Implement these exercises with the Beginning Student Language.
1 Directions for submitting
Please read and follow these intructions carefully. You should submit a single file named ex4.rkt on ELMS. You may submit many times, but each submission should be one file called ex4.rkt. You may lose points for not following these instructions.
;; Exercise 4 ;; Name: ...your name here...
2 Oveview
The goal of this exercise is to practice using the “design recipe” for systematic problem solving with itemizations and design by composition.
In this exercise, you will develop functions for operating on payroll records for nascent video game company you have founded. There are three kinds of employees in your company:
salaried workers: these employees make a fixed amount annually,
hourly workers: these employees make a fixed hourly rate for some number of hours they work each week,
contract workers: these employees a fixed total amount for jobs that take some number of months to complete.
Each employee has a name and the ability to have a portion of each pay check deducted pre-tax and placed in a retirement savings account.
Your company cuts paychecks on a biweekly basis (every 2 weeks).
We will make the following assumptions:
there are exactly 52 weeks in a year,
everybody pays a tax rate of 17%,
retirement savings are deducted before taxes are computed,
hourly workers get "time and a half" for any hours worked in excess of 40 (meaning they get 1.5 times their usual wage for any hours over 40 they work).
3 Death and Taxes
After much thought, you and your HR department have come up with the following data definition to represent information need to do payroll every 2 weeks:
;; An Employee is a: ;; (make-employee String PayRate Number) ;; Interpretation: an employee has a name, a pay-rate (see below), and ;; a percentage (between 0 and 1) to be deducted for retirement savings (define-struct employee (name pay retire)) ;; A PayRate is one of: ;; - (make-salary Number) ;; - (make-wage Number Number) ;; - (make-contract Number Natural) (define-struct salary (amt)) (define-struct wage (rate hours)) (define-struct contract (total months)) ;; Interpretation: ;; - annual salary in dollars ;; - hourly wage in dollars and weekly number of hours ;; - contract worker making fixed amount over some period of (whole) months ;; Examples: (make-employee "Wile" (make-salary 100000) .07) ;; Wile is a salaried employee, making $100K/year, saving 7% for retirement (make-employee "Bugs" (make-wage 15 40) .01) ;; Bugs is an hourly employee, making $15/hour, saving 1% for retirement (make-employee "Goofy" (make-contract 16000 3) .05) ;; Goofy is a contractor for a $16K job over 3 months, saving 5% for retirement
With these definitions in place, design the following functions. For each design, be sure to complete each step of the design process.
Problem 1: biweekly-gross
Design the function biweekly-gross which computes a given employee’s gross pay for a two week period. (Gross pay means before taxes or retirement savings are deducted.)

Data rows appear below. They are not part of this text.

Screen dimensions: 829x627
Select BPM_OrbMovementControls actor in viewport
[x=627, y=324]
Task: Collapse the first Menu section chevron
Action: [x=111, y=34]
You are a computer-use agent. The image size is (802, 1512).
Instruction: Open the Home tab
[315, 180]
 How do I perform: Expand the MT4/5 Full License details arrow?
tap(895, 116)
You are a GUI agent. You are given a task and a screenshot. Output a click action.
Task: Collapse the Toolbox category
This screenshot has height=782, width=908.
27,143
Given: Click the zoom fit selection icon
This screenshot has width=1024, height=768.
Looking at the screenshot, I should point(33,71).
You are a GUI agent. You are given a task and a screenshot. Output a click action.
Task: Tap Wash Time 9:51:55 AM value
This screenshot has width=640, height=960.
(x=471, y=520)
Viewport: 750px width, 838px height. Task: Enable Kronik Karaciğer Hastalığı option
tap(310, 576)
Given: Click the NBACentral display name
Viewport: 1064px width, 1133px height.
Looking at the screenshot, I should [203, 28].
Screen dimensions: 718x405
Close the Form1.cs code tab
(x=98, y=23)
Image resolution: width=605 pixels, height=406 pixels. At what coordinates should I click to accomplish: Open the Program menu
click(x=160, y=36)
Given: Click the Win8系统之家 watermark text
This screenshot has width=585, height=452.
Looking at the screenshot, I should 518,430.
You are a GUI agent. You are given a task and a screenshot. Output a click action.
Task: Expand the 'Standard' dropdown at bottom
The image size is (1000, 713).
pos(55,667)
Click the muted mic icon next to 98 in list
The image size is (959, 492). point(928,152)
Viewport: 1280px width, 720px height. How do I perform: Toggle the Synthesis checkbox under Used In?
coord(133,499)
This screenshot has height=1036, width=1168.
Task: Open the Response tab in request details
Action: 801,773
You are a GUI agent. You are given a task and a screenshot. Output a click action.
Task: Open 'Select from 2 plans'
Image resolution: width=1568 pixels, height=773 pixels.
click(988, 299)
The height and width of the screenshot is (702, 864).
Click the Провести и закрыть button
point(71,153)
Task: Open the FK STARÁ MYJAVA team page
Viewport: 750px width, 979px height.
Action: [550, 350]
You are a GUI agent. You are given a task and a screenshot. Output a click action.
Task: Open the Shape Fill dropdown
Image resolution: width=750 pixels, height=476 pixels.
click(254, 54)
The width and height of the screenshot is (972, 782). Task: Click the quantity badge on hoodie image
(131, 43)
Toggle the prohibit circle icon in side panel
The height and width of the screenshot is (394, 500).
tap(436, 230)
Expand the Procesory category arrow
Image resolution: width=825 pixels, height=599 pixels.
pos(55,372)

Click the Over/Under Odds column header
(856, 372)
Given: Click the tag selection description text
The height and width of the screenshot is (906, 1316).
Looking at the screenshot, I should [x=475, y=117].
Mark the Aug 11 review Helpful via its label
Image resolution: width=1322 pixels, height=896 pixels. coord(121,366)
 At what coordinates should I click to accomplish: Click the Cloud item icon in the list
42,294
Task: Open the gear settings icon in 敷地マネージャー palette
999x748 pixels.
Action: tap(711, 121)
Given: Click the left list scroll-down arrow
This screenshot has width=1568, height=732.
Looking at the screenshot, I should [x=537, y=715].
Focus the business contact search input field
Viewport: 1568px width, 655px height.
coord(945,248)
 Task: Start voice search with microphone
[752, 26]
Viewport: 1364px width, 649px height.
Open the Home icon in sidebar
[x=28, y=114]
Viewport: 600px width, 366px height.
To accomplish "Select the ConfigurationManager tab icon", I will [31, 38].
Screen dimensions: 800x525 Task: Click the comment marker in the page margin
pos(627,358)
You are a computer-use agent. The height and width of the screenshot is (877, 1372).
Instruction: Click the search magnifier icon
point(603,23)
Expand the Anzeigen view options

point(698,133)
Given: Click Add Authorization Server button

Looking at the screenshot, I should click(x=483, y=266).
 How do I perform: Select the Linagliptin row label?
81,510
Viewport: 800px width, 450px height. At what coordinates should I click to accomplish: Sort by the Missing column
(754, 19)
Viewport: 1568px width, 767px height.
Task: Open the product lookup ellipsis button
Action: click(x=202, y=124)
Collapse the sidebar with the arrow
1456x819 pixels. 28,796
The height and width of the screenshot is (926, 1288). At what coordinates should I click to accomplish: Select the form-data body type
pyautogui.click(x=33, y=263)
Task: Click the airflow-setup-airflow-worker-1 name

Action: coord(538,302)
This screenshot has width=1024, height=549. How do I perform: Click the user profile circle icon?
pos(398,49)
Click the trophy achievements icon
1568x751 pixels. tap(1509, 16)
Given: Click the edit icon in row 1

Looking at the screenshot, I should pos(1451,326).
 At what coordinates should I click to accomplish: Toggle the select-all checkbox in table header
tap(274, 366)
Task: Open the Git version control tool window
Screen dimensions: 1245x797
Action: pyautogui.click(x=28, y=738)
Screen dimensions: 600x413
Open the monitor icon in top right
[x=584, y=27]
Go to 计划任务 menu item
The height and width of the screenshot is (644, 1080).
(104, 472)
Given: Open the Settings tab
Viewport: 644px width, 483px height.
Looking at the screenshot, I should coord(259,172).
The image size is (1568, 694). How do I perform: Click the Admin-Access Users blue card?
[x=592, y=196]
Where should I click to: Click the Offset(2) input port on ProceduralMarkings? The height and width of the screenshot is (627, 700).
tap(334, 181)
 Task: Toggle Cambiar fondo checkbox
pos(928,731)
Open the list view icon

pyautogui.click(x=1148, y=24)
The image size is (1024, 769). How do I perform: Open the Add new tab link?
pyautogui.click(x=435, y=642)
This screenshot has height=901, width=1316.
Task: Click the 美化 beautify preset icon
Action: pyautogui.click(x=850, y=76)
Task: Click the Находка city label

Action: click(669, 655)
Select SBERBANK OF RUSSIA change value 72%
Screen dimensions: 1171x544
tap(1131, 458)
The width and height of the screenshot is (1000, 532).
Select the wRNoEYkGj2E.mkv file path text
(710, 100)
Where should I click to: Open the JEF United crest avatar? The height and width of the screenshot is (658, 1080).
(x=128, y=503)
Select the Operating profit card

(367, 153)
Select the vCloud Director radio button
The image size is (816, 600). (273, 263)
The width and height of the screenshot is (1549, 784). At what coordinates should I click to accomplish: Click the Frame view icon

Problem 2: biweekly-savings
Design the function biweekly-savings which computes a given employee’s retirement savings for a two week period.
Problem 3: biweekly-tax
Design the function biweekly-tax which computes a given employee’s amount of taxes for a two week period.
Problem 4: biweekly-net
Design the function biweekly-net which computes a given employee’s net pay for a two week period. (Net pay means after taxes and retirement savings are deducted; this is the amount an employee "takes home.")
Problem 5: annual-gross
Design the function annual-gross which computes a given employee’s gross pay for a one year period.